Pictures stay out. Extract the lines below from the first one through the line with "Task: Click the diamond", both included.

Records drawn from a dataset
☆ ☆ ☆ ☆ ☆

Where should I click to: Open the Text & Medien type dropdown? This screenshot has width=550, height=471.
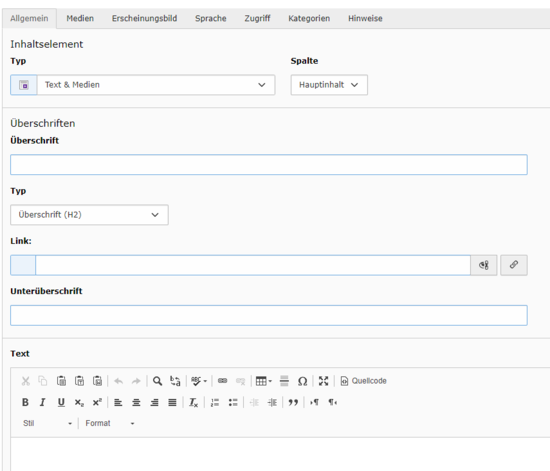142,85
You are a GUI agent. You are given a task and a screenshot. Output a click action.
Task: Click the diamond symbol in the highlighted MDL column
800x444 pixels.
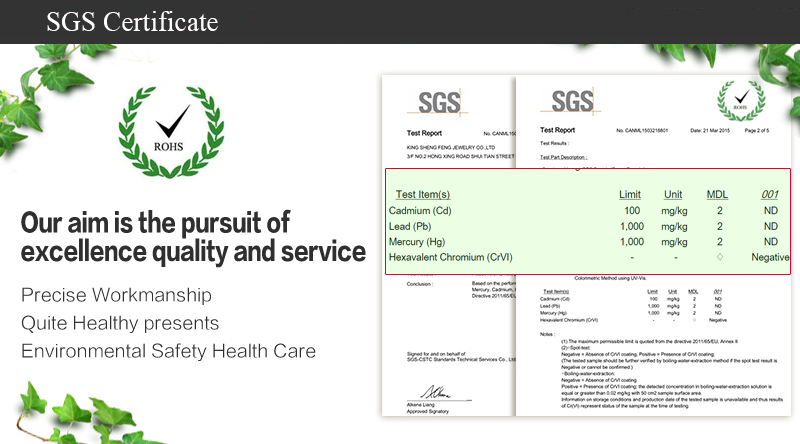point(717,257)
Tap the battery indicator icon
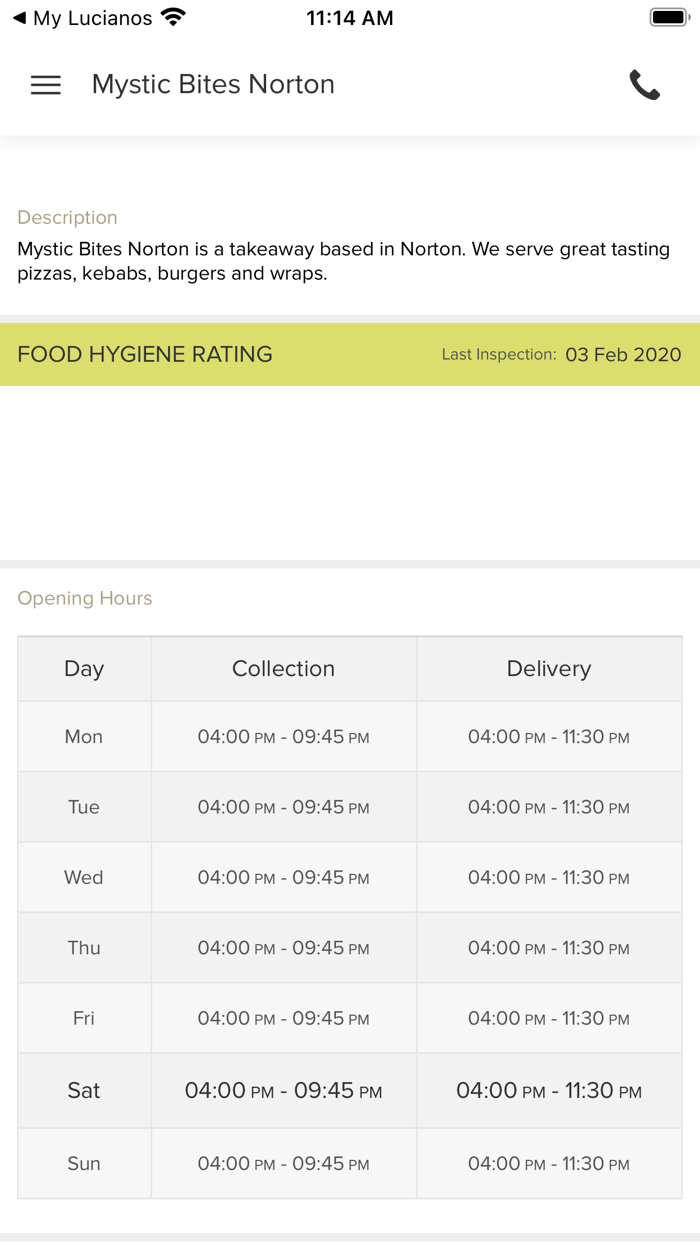 pos(666,18)
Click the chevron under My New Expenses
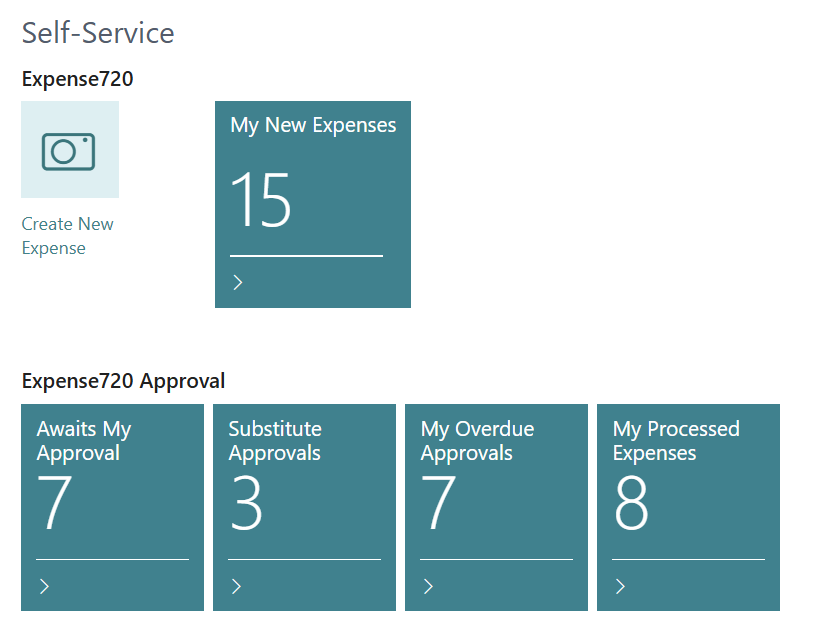 pos(238,282)
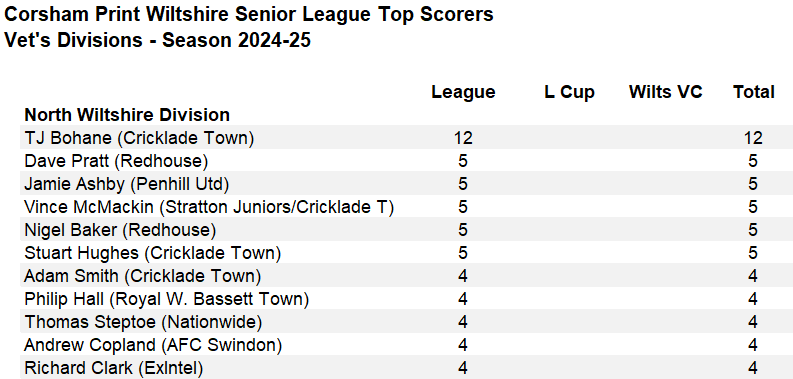This screenshot has height=379, width=793.
Task: Select the North Wiltshire Division heading
Action: [127, 115]
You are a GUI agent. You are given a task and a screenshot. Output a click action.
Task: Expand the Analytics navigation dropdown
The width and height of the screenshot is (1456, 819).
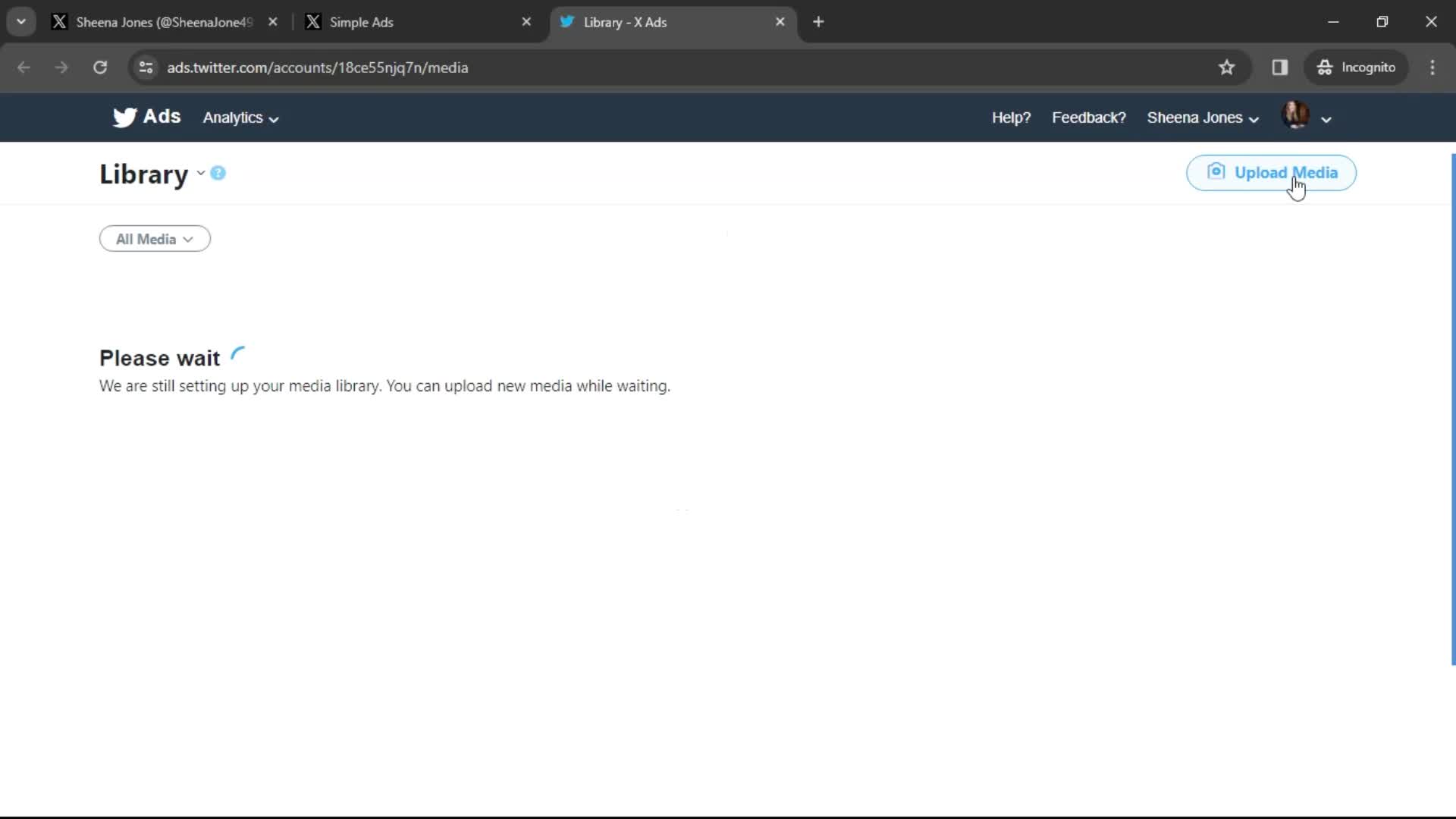240,117
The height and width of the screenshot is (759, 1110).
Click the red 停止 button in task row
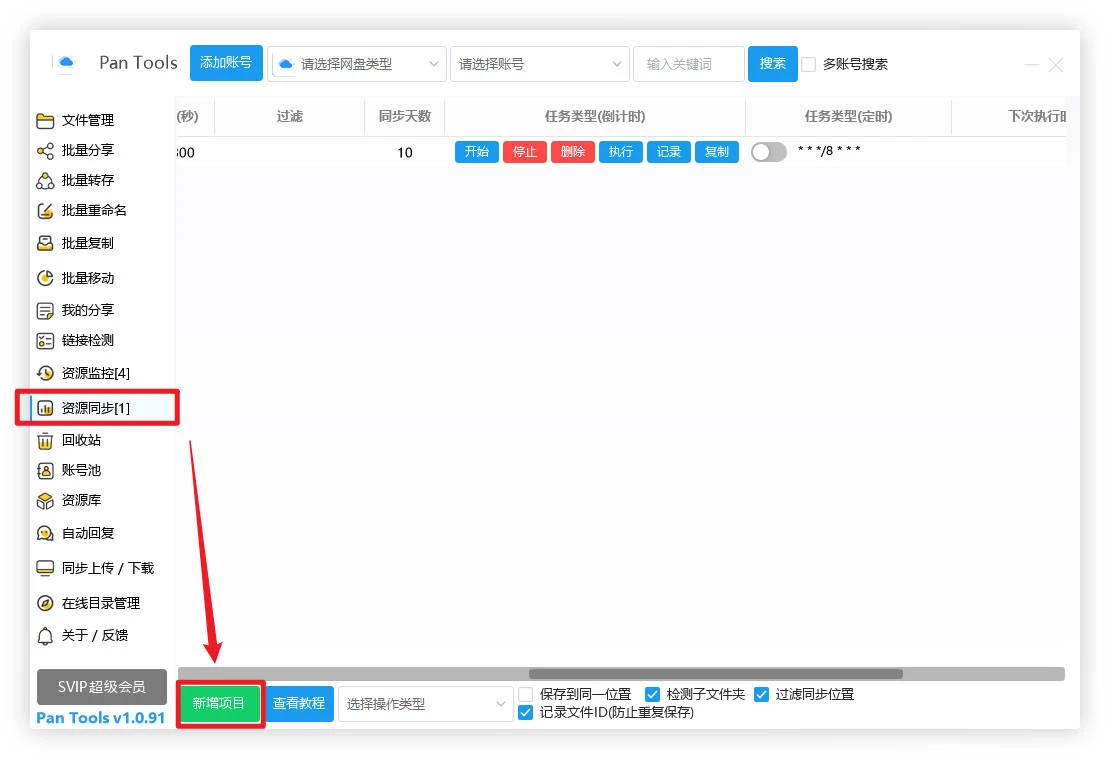tap(524, 152)
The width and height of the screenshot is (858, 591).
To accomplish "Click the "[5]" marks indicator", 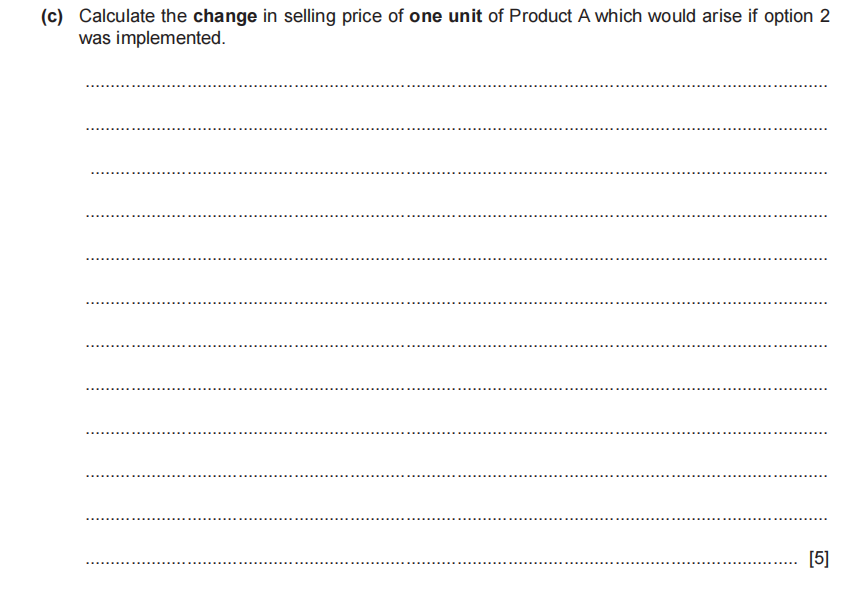I will point(818,559).

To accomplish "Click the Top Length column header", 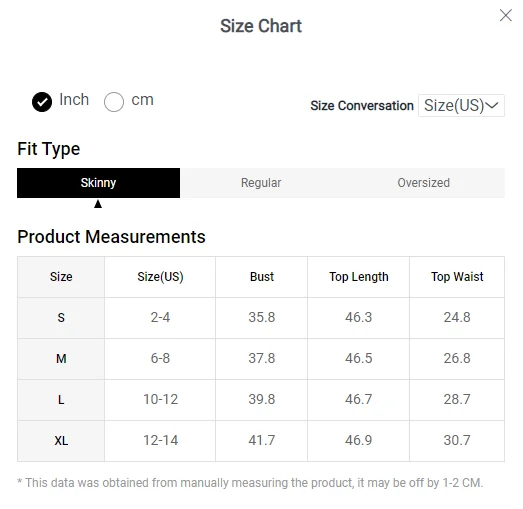I will (359, 277).
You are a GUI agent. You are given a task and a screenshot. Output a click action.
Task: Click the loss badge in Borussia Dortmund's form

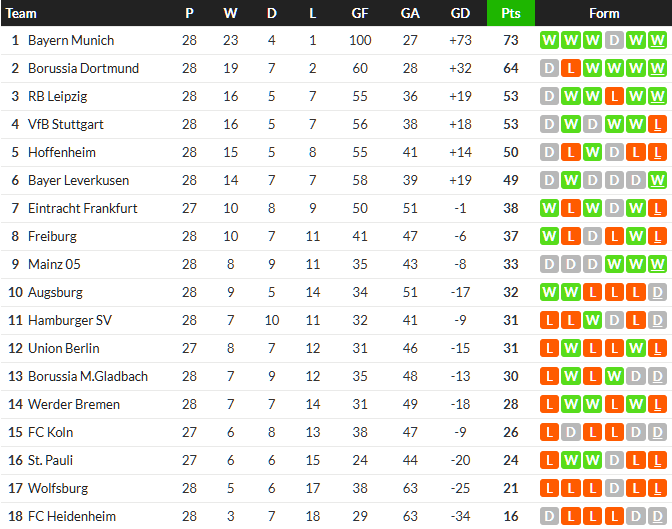click(570, 69)
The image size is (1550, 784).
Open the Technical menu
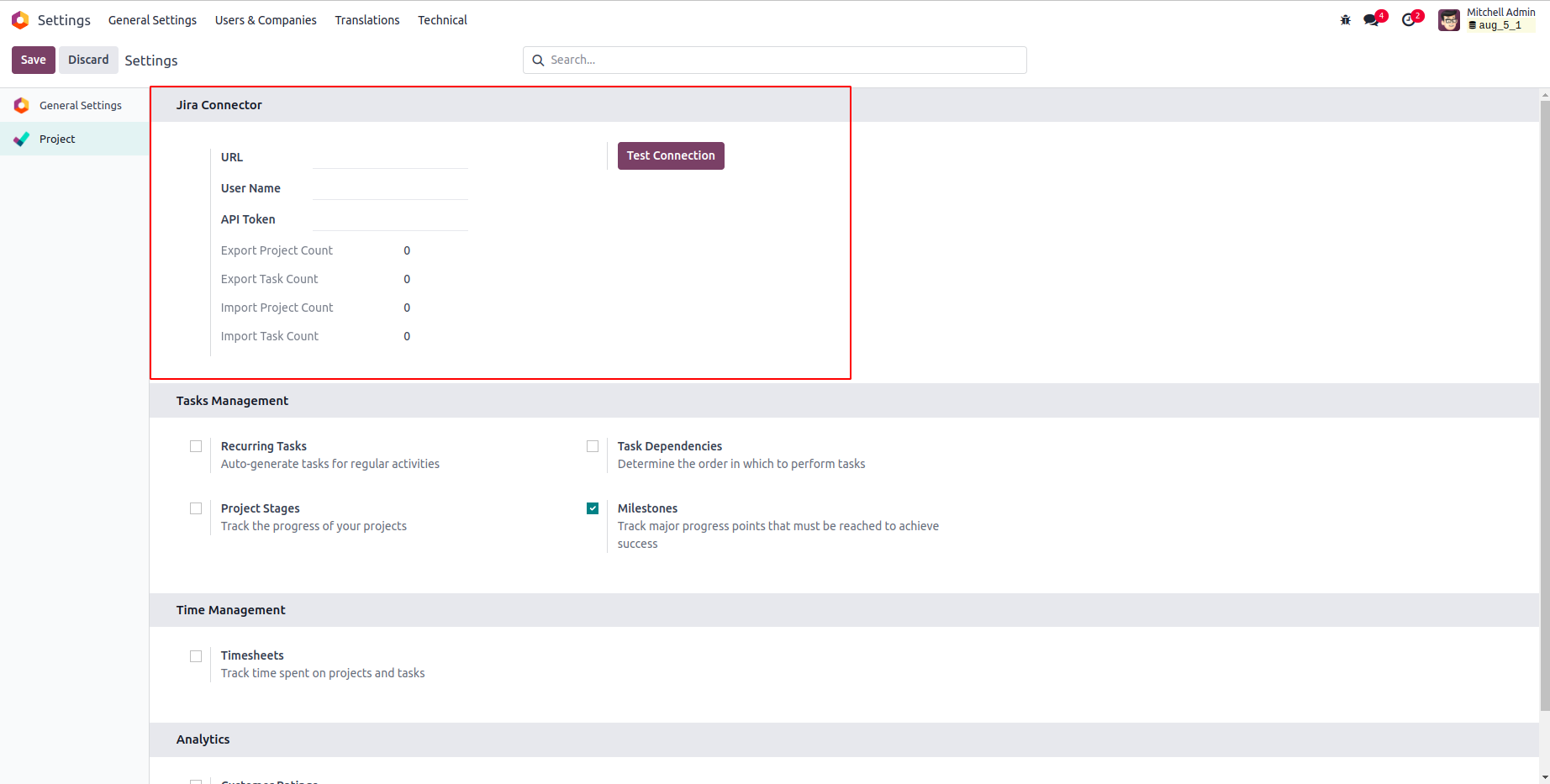click(442, 20)
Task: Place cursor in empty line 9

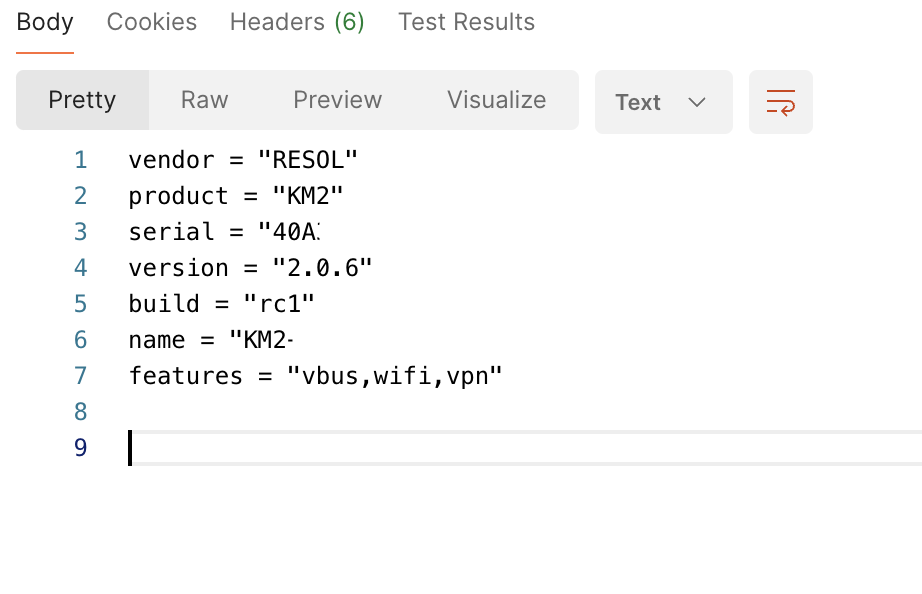Action: [x=400, y=448]
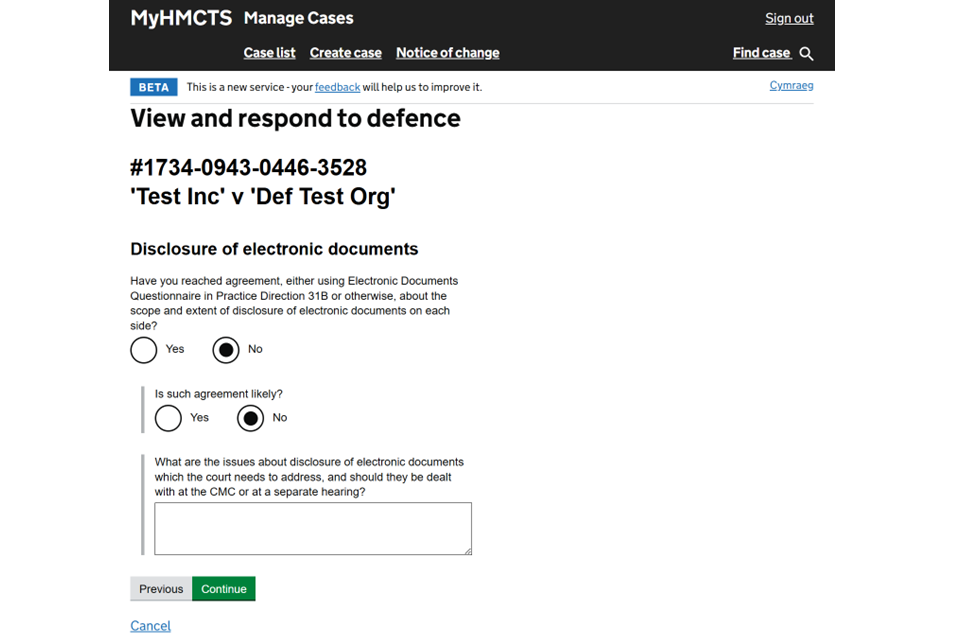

☆ ☆ ☆ ☆ ☆

[Solution to the exercise]
Where should I click to: Open the Text & Medien type dropdown? This screenshot has width=550, height=471.
142,85
You are a GUI agent. You are given a task and a screenshot. Output a click action.
Task: Click the diamond symbol in the highlighted MDL column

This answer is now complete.